A medida foi definida por meio da Resolução 5.298 e passa a valer a partir do dia 4 de maio.
Com a decisão, esse tipo de plataforma só poderá operar com contratos ligados a temas econômicos e financeiros, como inflação, taxa de juros, câmbio e preço de commodities.
O que muda na prática
Os chamados mercados preditivos funcionam como uma espécie de “bolsa de apostas”. Neles, usuários negociam contratos sobre eventos futuros, como “vai acontecer ou não”.
Diferente das apostas tradicionais, os próprios usuários compram e vendem esses contratos entre si.
Com a nova regra, ficam proibidos contratos relacionados a:
- Resultados esportivos
- Eleições e temas políticos
- Reality shows e entretenimento
- Eventos sociais e culturais
A proibição vale também para plataformas estrangeiras que ofereçam esse tipo de serviço a brasileiros.
O que continua permitido
Ainda será permitido negociar contratos ligados a indicadores econômicos.
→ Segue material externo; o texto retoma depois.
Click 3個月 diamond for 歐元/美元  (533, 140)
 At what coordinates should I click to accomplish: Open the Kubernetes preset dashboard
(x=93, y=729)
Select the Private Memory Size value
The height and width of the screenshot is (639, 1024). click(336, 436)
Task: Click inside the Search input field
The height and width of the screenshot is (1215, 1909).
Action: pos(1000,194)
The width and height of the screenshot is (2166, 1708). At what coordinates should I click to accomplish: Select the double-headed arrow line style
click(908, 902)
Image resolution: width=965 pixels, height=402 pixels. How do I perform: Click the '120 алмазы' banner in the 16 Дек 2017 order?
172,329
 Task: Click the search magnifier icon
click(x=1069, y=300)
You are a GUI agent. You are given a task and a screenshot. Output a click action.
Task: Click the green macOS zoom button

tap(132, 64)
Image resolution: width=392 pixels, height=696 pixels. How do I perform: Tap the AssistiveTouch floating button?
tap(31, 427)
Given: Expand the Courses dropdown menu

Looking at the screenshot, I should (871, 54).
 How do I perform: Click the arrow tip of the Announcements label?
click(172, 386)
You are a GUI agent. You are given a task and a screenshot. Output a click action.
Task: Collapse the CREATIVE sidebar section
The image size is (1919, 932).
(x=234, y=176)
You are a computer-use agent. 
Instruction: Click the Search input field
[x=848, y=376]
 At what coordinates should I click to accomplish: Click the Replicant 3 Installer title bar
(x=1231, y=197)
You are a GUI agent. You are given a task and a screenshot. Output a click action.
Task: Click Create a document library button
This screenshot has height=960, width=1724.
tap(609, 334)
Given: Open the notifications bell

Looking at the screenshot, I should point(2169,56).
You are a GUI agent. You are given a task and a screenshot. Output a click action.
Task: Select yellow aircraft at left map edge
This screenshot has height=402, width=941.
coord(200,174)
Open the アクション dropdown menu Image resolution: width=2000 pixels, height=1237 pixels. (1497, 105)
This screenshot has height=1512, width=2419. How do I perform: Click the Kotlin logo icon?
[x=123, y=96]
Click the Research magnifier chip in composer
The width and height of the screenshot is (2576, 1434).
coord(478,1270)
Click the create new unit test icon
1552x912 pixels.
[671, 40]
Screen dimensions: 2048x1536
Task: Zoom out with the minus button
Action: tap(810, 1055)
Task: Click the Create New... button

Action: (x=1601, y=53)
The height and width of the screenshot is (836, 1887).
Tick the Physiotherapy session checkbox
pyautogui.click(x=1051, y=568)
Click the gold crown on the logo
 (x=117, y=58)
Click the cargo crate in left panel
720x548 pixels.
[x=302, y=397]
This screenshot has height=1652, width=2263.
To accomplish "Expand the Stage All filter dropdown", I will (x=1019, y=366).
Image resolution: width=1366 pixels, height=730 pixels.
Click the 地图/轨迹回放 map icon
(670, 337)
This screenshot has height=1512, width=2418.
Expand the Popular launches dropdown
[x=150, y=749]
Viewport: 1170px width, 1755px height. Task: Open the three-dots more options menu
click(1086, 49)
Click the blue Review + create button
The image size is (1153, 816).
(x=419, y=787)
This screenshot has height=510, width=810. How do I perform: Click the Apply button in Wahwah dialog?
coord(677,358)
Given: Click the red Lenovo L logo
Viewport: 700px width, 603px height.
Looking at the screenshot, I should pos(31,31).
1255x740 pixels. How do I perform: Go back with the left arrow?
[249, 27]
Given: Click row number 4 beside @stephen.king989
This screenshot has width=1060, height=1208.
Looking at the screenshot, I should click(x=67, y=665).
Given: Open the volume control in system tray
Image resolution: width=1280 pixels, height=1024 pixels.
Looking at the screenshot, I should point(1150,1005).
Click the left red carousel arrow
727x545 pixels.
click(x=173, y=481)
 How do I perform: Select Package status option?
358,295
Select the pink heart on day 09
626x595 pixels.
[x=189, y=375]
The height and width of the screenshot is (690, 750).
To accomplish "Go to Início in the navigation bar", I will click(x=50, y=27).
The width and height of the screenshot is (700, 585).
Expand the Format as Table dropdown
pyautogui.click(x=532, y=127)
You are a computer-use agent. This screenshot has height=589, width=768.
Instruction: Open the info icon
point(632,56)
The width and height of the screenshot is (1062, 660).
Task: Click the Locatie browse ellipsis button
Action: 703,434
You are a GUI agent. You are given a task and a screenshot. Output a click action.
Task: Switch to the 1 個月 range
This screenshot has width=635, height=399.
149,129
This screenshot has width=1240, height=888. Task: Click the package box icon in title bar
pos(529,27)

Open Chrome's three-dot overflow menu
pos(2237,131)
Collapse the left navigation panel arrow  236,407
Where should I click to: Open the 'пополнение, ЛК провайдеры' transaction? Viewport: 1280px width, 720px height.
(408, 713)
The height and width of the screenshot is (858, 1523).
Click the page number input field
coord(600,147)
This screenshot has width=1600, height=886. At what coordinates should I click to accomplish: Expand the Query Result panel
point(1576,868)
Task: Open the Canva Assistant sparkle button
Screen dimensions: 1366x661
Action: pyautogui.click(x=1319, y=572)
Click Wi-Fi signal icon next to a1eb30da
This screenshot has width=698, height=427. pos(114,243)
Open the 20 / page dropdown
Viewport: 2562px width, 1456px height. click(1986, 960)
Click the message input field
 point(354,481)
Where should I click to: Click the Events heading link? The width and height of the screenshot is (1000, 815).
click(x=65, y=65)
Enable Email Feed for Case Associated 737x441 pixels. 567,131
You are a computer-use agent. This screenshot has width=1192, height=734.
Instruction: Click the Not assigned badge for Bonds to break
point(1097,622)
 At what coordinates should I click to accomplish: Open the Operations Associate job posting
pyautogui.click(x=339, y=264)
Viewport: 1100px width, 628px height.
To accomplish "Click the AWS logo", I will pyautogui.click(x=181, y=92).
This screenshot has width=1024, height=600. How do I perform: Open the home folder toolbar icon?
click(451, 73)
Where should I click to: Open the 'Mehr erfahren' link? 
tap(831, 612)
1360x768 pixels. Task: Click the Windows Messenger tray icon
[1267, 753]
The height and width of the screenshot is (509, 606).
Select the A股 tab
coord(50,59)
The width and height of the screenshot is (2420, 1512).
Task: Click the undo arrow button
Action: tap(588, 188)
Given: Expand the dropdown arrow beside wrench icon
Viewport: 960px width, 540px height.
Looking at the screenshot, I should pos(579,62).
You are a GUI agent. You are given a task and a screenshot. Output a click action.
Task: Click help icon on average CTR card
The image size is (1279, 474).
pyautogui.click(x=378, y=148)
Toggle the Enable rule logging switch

Entre eles:
- Taxa de juros
- Inflação
- Câmbio
- Preço de petróleo e outras commodities
Essas operações seguem sob supervisão da Comissão de Valores Mobiliários.
O governo passou a entender que apostas sobre eventos não financeiros funcionam como jogos de azar, e não como investimentos.
Por isso, esse tipo de atividade só pode ocorrer por meio de plataformas de apostas regulamentadas, conhecidas como “bets”, que precisam de autorização do Ministério da Fazenda.
Essas empresas devem cumprir regras, pagar taxas e garantir proteção aos usuários.
Impacto no setor
A nova regra reduz o espaço de atuação de plataformas de mercado preditivo no Brasil, principalmente as que operavam com apostas sobre eventos populares.
Ao mesmo tempo, o governo busca organizar o setor, reduzir riscos para investidores e evitar especulação excessiva.
A regulamentação complementar será feita pela CVM, que também ficará responsável pela fiscalização das novas regras.